Iran secretly executed two boys under the age of 18 over multiple charges of rape, Amnesty International reported as it condemned the country’s “utter disdain for international law and childrens’ rights”.
Cousins Mehdi Sohrabifar and Amin Sedaghat, who were arrested at the age of 15 and convicted following an “unfair trial”, were executed on Thursday in the southern city of Shiraz, according to the UK-based rights group.
The teenagers had lash marks on their bodies, showing signs they had been flogged before the executions, Amnesty said on Monday.
“The Iranian authorities have once again proved that they are sickeningly prepared to put children to death, in flagrant disregard of international law,” said Philip Luther, Amnesty’s Middle East and North Africa director, in a statement.

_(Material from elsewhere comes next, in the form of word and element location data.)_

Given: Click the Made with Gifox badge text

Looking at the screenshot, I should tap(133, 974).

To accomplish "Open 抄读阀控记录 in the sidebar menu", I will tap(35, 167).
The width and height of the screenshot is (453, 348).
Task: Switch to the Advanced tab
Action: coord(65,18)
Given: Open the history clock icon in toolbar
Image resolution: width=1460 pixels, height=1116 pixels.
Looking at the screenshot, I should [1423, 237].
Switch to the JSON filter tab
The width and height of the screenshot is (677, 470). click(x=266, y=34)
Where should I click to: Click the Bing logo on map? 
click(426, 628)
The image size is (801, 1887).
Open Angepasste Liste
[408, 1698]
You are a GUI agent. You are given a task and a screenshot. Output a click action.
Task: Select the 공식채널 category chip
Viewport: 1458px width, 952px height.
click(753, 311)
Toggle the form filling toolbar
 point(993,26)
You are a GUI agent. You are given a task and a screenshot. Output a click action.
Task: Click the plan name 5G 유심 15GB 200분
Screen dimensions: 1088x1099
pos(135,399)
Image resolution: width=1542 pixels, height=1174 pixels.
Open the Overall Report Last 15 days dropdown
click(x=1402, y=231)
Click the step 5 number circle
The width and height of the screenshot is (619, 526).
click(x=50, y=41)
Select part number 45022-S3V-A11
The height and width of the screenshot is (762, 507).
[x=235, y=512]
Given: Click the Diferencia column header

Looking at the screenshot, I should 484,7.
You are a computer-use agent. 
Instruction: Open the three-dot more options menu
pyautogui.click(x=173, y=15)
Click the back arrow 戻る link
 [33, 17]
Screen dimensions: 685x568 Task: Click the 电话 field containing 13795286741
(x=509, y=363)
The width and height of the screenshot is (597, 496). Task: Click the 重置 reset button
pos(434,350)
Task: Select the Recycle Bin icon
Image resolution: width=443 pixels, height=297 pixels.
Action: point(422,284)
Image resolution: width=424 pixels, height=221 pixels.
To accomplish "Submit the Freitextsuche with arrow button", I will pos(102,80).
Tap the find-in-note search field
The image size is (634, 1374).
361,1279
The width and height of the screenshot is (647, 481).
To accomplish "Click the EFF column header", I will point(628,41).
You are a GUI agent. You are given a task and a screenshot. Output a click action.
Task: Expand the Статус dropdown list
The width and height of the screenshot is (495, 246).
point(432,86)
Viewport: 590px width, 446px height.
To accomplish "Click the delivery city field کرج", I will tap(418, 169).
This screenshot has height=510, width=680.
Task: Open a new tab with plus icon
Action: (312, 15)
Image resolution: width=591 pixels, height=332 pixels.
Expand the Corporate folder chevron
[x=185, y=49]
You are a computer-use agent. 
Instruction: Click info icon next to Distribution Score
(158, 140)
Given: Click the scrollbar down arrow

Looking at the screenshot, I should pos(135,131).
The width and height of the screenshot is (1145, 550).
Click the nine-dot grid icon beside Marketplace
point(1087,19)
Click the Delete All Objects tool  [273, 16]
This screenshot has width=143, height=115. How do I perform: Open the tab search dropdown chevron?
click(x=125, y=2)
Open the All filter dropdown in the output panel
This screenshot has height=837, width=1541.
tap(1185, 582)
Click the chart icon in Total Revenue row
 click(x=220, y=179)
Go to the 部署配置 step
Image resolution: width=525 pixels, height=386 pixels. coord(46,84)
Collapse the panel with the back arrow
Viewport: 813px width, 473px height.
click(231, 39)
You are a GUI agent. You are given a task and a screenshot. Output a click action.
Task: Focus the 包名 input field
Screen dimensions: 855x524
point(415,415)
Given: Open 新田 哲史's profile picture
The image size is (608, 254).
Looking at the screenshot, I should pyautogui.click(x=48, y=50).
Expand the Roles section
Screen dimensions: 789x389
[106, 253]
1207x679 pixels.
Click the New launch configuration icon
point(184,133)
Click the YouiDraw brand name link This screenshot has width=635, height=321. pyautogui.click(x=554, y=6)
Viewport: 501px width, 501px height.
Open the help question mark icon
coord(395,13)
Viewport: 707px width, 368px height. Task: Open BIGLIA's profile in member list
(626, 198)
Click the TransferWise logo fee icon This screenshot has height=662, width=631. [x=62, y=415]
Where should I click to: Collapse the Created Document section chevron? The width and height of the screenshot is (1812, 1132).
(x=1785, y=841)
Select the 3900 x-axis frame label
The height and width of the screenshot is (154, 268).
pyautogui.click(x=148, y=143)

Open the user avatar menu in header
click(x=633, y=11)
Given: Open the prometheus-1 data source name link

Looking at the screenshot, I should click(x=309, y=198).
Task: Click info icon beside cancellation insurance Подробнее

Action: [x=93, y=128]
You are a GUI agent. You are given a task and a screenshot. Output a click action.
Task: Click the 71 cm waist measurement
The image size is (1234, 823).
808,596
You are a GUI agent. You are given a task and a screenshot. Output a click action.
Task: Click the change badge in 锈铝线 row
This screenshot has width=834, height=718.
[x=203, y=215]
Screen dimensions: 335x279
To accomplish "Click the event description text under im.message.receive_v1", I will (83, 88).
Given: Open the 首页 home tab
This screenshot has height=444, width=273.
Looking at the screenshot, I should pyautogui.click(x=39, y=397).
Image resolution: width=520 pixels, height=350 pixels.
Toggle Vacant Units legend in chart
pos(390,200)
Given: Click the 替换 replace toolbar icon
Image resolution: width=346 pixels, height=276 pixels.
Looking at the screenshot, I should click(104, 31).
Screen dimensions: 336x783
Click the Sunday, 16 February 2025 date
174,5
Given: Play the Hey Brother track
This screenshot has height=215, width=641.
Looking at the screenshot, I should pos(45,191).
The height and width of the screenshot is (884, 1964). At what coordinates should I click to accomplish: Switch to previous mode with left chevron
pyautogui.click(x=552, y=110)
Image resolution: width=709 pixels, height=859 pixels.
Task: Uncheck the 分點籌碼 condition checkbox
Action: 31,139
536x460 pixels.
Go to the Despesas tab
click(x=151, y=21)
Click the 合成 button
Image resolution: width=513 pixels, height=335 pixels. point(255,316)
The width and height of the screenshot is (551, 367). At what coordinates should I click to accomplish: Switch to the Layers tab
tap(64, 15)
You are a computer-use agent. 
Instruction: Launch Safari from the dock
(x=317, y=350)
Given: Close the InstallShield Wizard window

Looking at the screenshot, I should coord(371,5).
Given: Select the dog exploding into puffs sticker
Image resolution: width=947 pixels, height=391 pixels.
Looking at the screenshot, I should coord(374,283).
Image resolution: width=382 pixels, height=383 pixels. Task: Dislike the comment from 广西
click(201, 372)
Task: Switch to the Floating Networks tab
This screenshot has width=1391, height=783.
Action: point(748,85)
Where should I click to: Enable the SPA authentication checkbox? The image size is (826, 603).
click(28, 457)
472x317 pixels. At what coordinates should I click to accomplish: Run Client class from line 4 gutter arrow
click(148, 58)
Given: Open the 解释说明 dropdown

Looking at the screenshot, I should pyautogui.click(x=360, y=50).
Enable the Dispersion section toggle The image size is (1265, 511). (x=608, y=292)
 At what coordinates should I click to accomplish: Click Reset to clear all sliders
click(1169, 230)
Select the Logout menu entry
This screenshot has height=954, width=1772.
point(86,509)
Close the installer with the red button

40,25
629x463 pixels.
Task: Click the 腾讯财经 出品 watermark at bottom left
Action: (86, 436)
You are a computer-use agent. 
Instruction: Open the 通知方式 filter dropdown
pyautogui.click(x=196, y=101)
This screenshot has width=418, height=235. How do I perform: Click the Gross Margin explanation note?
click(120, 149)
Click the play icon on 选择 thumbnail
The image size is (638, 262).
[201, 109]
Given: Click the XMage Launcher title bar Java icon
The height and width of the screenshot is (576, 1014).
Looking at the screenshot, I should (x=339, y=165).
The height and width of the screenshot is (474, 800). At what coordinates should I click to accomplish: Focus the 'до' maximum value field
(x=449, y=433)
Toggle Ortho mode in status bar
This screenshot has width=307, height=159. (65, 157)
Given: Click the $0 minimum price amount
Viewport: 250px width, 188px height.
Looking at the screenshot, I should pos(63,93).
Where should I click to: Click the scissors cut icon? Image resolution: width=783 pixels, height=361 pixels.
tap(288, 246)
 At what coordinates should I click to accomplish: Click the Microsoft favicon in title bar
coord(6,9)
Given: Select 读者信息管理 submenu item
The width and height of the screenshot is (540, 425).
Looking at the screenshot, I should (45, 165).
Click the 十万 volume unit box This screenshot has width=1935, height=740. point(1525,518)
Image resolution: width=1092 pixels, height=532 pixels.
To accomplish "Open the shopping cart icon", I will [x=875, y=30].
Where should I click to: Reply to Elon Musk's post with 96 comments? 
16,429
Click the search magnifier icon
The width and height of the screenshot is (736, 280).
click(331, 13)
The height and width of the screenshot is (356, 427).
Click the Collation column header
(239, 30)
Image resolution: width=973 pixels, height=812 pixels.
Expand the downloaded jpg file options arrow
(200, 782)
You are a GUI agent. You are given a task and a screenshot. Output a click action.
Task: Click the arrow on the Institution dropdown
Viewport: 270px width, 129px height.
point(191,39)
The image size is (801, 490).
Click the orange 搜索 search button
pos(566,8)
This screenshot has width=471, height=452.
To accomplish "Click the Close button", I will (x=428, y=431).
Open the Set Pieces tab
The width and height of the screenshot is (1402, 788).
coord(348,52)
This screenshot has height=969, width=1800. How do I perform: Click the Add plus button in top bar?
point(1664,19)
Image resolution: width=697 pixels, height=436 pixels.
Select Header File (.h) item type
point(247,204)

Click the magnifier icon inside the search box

“It seems they cruelly kept these two boys in the dark about their death sentences for two years, flogged them in the final moments of their lives, and then carried out their executions in secret,” he added.
Since 2017, the pair had been kept in a juvenile correction centre and were transferred to the Adelabad prison in Shiraz a day before the execution.
Their families were granted a visit on Wednesday, but not informed about the death penalty, Amnesty said.
Top executioner for children
Iran is the second-most prolific executioner in the world after China, where thousands are believed to be put to death annually.
It is also the top executioner of children in the world, figures by Amnesty show.
Between 1990 and 2018, Amnesty recorded the executions of 97 prisoners who were convicted as minors.
Meanwhile, more than 90 minors remained on death row, the rights group documented.
“We have identified a trend in which Iran’s authorities are carrying out executions of juvenile offenders in secret and without giving advance notice to the families, seemingly in a deliberate attempt to avoid global outrage,” said Luther.
“This makes it all the more important for influential international actors such as the European Union to increase their diplomatic and public interventions to pressure Iran to end the use of the death penalty against juvenile offenders.”
The UN human rights chief said at least three of those killed were minors at the time of their sentencing.